Маленькая, часто ныряющая птица — это отец. Он больше под водой, чем на поверхности, и без добычи не выныривает, каждый раз поднося птенцам то бокоплавчика, то иную водяную козявку. Охотится на чистой воде и в зарослях, появляясь иногда с целым ворохом травы на спине. В обеденное время четыре раза в минуту ныряет за добычей самец. Это двести сорок крошечных порций в час! Никакие синицы, мухоловки и горихвостки не могут так часто кормить своих птенцов вдвоем, а тут один выдерживает такой темп.
Я, не отрываясь, следил только за одной парой, считая порции. Самец сновал как заведенный, не успевая даже отряхиваться. Но этого все равно было мало, и четыре головки просили есть. Тогда стала помогать самка. Она опускала голову в воду, а потом отдавала корм на спину тому, кто сидел поближе. Уже шесть порций в минуту доставалось птенцам, а они по-прежнему жадно тянулись к клювам родителей: еще, еще, еще... Не оглядываясь назад, мать вдруг резко дернулась вперед, и трое мигом оказались на воде. С тем, который удержался, поступила еще проще: приподнялась, развернув крылья, как будто разминаясь перед ныряньем, и он и съехал со спины, словно с горки. Нырять вместе с птенцами мать может, но охотиться предпочитает налегке. И только этот последний вознамерился снова забраться на спину — а матери уже нет. Потом она вынырнула рядом и что-то протянула ему в клюве. И уже каждые семь-восемь секунд один из птенцов получал корм.
Тут неожиданно разыгралась сценка, невиданная мною в птичьем мире ни прежде, ни потом. Оказалось, что в пятидневном возрасте птенцы могут плавать быстрее родителей, могут нырять на три-четыре секунды, драться из-за корма и места на спине и вообще способны на многое, чего нельзя предположить у существ, едва начавших жизнь.
Когда трое из четырех птенцов насытились, они разом взобрались матери на спину, с такой быстротой и силой дрыгая лапками, что вода позади них вскипела бурунчиками, как за маленькой трехмоторной лодкой. Один остался на воде и плавал за отцом, получая от него едва различимую мелюзгу.

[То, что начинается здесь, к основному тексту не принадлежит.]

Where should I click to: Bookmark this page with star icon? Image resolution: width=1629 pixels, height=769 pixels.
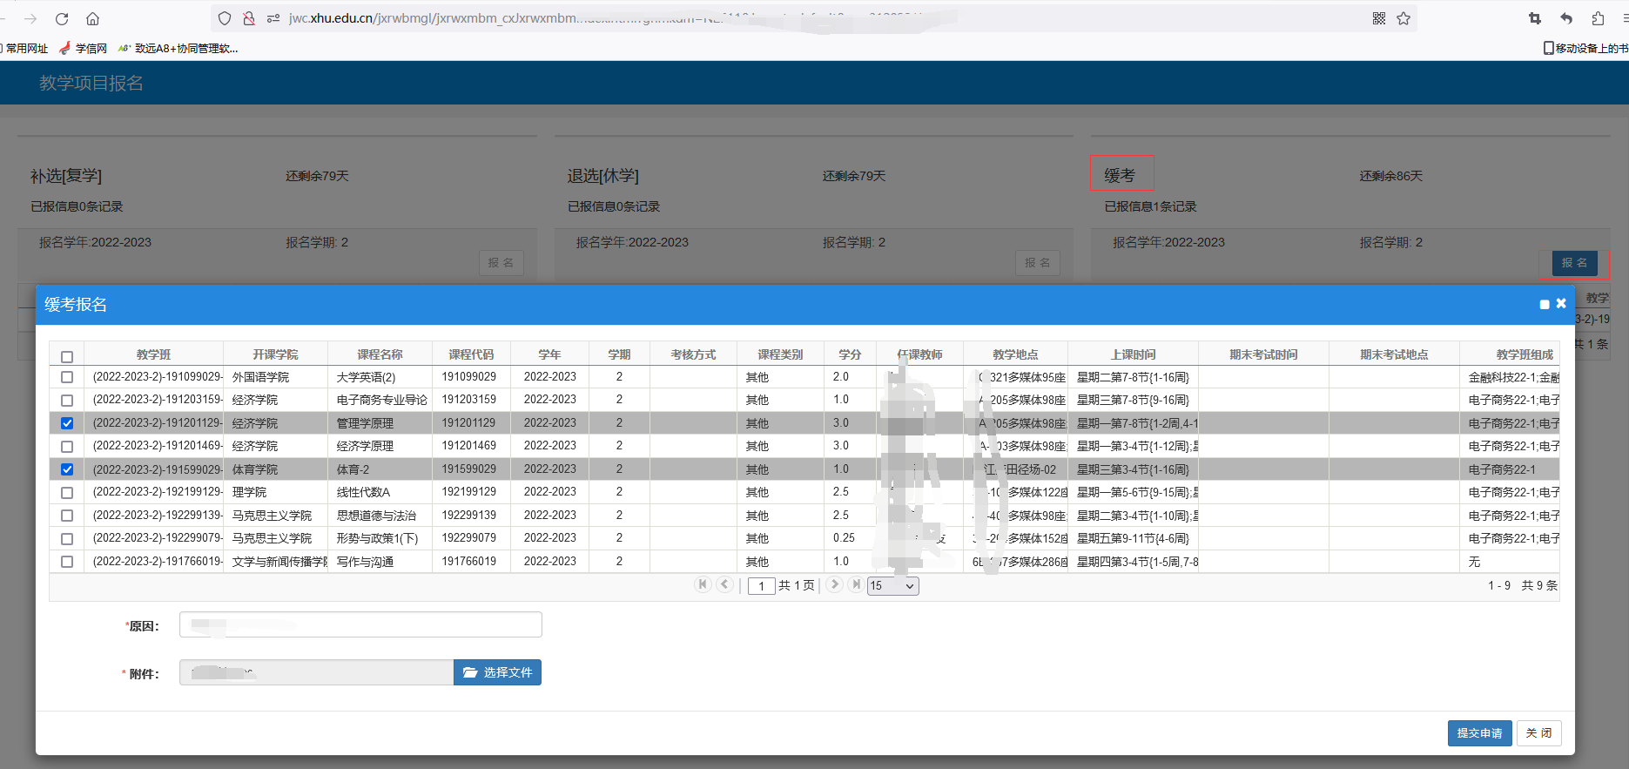click(x=1403, y=18)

После пятой или шестой порции отец, считая, что этого вполне достаточно, вдруг с такой скоростью дал задний ход от потянувшегося к нему птенца, что волны пошли в стороны. (Так, не оборачиваясь, способны передвигаться жители тесных нор, поганки пользуются задним ходом скорее всего под водой, попадая в пылу погони в густые травяные заросли, где трудно или невозможно развернуться назад.) Малыш не был знаком с таким приемом, не ожидал этого и замер на месте, но через мгновение вместо того, чтобы погнаться за отцом, обернулся и, раскрыв клювик, с таким негодованием бросился на мать, что та оторопела. Была бы эта сцена похожа на игру, если бы мгновенной растерянностью птенца не воспользовался отец: он обошел нахала, дал поесть одному из сидящих на спине и тут же нырнул, словно уворачиваясь от рассерженного птенца, снова метнувшегося к нему.